═══ TEXT SHOWN

Those Who Forget the Past: The Question of Anti-Semitism
Edited by Ron Rosenbaum
Random House
PB, 650pg. US$16.95
ISBN: 0-8129-7203-1

By Damian Penny
web posted May 30, 2005

Those Who Forget the Past: The Question of Anti-SemitismPerhaps the most unnerving thing about anti-Jewish hatred, paradoxically, is that it isn't as shocking as it was just a few years ago. In the immediate aftermath of 9/11, I was horrified to see Arab media outlets (and Western conspiracy theorists) arguing that a "Zionist" conspiracy masterminded the attacks and warned 4,000 Jews to stay home that day. Four years later, when British university professors singled out the Jewish state as a boycott target and "anti-Zionist" demagogue George Galloway was elected to Parliament, all I could do was sigh and think, here we go again.

It's not quite accurate to say anti-Semitism has "returned" sixty years after Hitler took his life, because it never really went away. Genocidal hatred of the Jews has continued unabated in the Arab world, where despotic governments forment anti-Jewish and anti-Israeli hysteria as a scapegoat and safety valve for otherwise prohibited dissent. (In Iran, meanwhile, politicians promote anti-Semitism because they really believe it.) Ultra-nationalists and neo-Nazis remain active in Europe and North America, and even the far left's hatred of Israel - the roots of which were sown in the late 1960s, when the USSR switched its support to Israel's enemies - has been around for many, many years. Anti-Semitism is the most durable of all hatreds, and nothing as minor as the murder of six million Jews is going to eradicate it completely.

══════

Summarize the review in two sentences. The listing that comes after this point is taken from a separate source.

═══ INFORMATION SHOWN

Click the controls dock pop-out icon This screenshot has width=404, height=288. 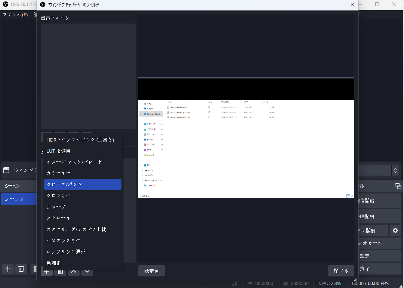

══════

OUTPUT OF THE EXERCISE: The reviewer observes that anti-Jewish hatred is less shocking than it was a few years earlier, pointing to post-9/11 claims of a "Zionist" conspiracy and, four years later, a British academic boycott targeting Israel and George Galloway's election to Parliament. According to the review, anti-Semitism never went away after Hitler but persists in the Arab world, in Iran, among ultra-nationalists and neo-Nazis in Europe and North America, and on the far left, making it the most durable of all hatreds.